Good Morning Australia!! - A shooting at an AFP building claims the life of an officer - Top tech firms help the states fight Trump's immigration order - Nigeria's President is overstaying his sick leave - And more in your CareerSpot Global News Briefs:

Baby White Lion Cubs!!  Baby White Lion Cubs!!  At the Magdeburg Zoo in Germany.

Baby White Rhino alert!!  Baby White Rhino alert!!  At the Ramat Gan zoological center in Israel.

Australian Federal Police say a female officer is dead after sustaining a gunshot wound to the head while inside the AFP headquarters on La Trobe Street on Melbourne.  This happened at about 6:00 PM last night, and the officer was rushed to the Royal Melbourne Hospital.  But early this morning, AFP Commissioner Andrew Colvin said she had died, an investigation is underway, and a coroner's report will be prepared.  While unusual, the death is not being treated as suspicious.
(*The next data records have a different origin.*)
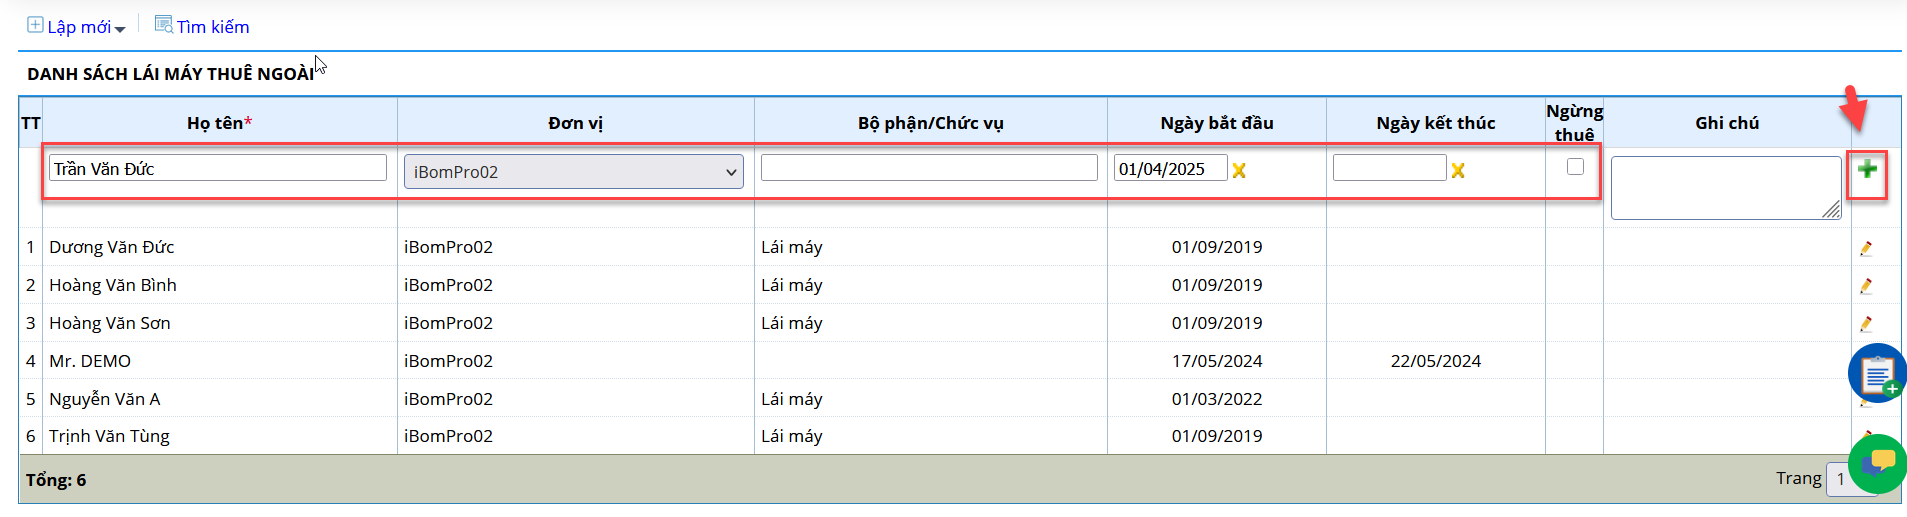Viewport: 1907px width, 517px height.
Task: Edit row Dương Văn Đức pencil icon
Action: point(1866,248)
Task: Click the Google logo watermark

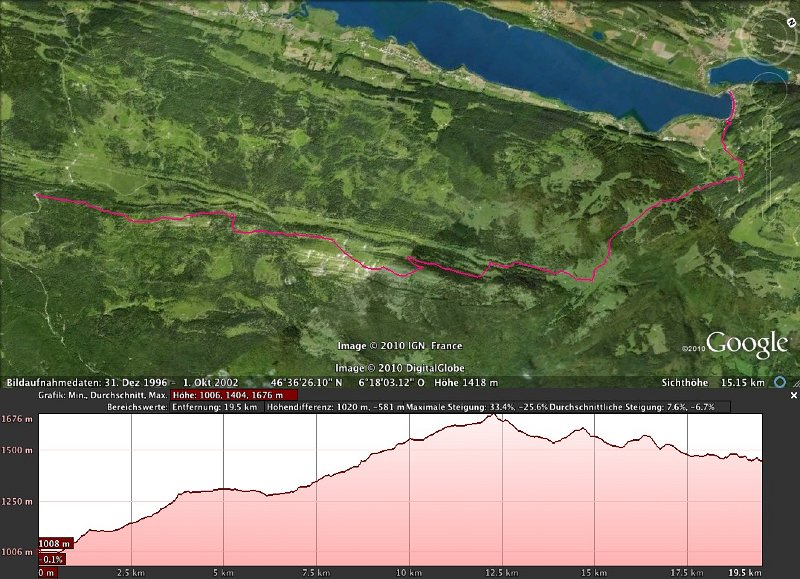Action: point(748,345)
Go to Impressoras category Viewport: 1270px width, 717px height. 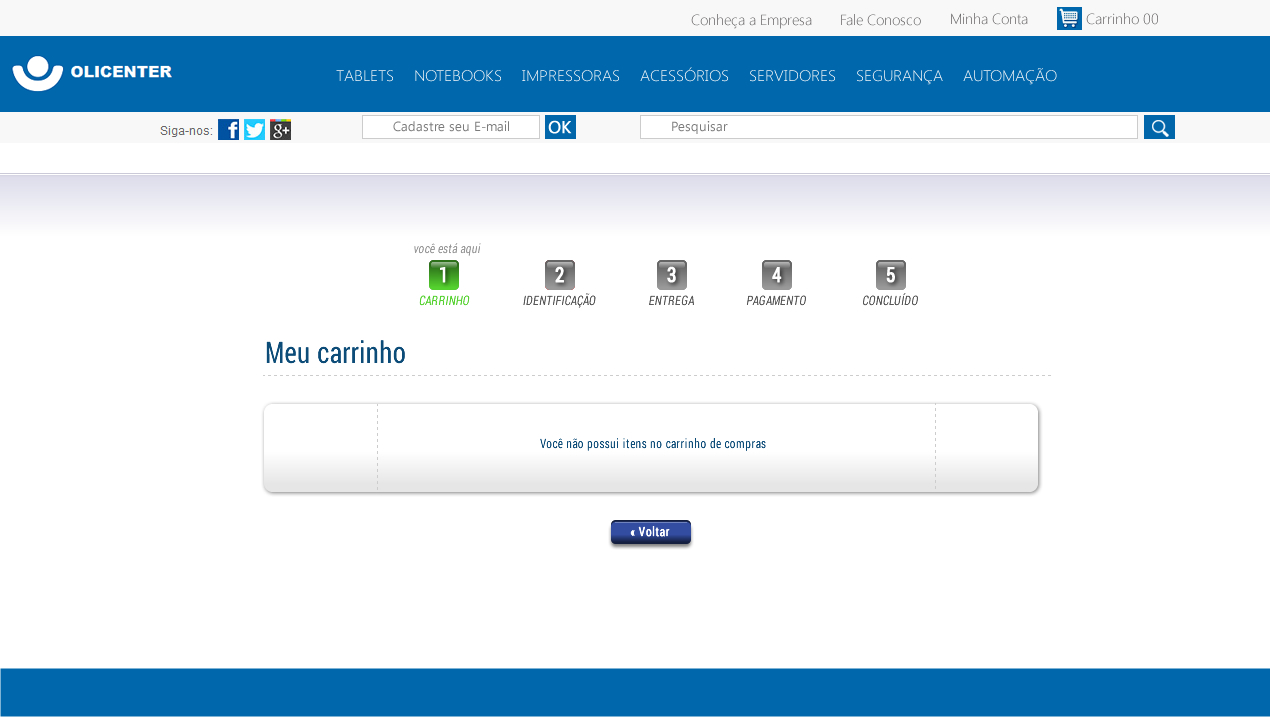570,76
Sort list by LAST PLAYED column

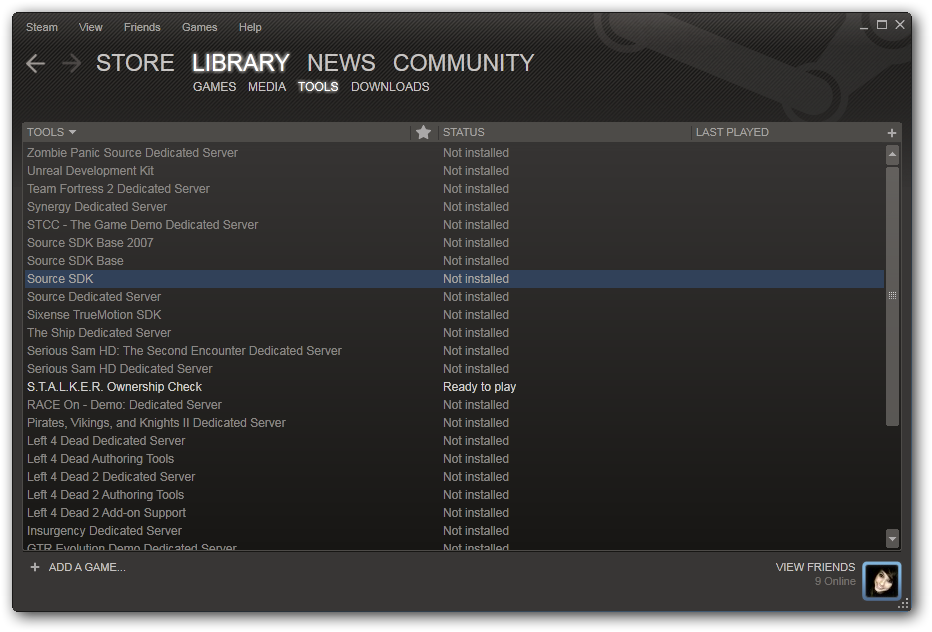(x=732, y=132)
The Royal Commission into Institutional Responses to Child Sex Abuse revealed some startling statistics about clergy sex abuse in Australia:  Seven percent of Catholic priests have allegedly sexually abused children; some orders have startlingly high numbers of accused clerics.  The commission says the Roman Catholic Church demonstrated a pattern of ignoring the victims and moving the abusive priests around to avoid accountability.  The commission is also investigating abuse at non-religious organizations and says 4,440 people say they were abused between 1980 and 2015.

Donald Trump wanted to rip up the deal to take 1,250 refugees from Australia's detention camps at Manus Island and Nauru - but Prime Minister Malcolm Turnbull pushed back and convinced him to honor the agreement.  Billed as an exclusive report, Fairfax Media says Trump placed that now-infamous call to Malcolm to say that he "hated" the refugee deal and was "not going to do it".  But even after the PM seemed to believe he had carried the day and Trump hung up - abruptly - 25 minutes into the call, the White House sent out mixed signals within days, eventually settling on the message that the process will continue under close scrutiny.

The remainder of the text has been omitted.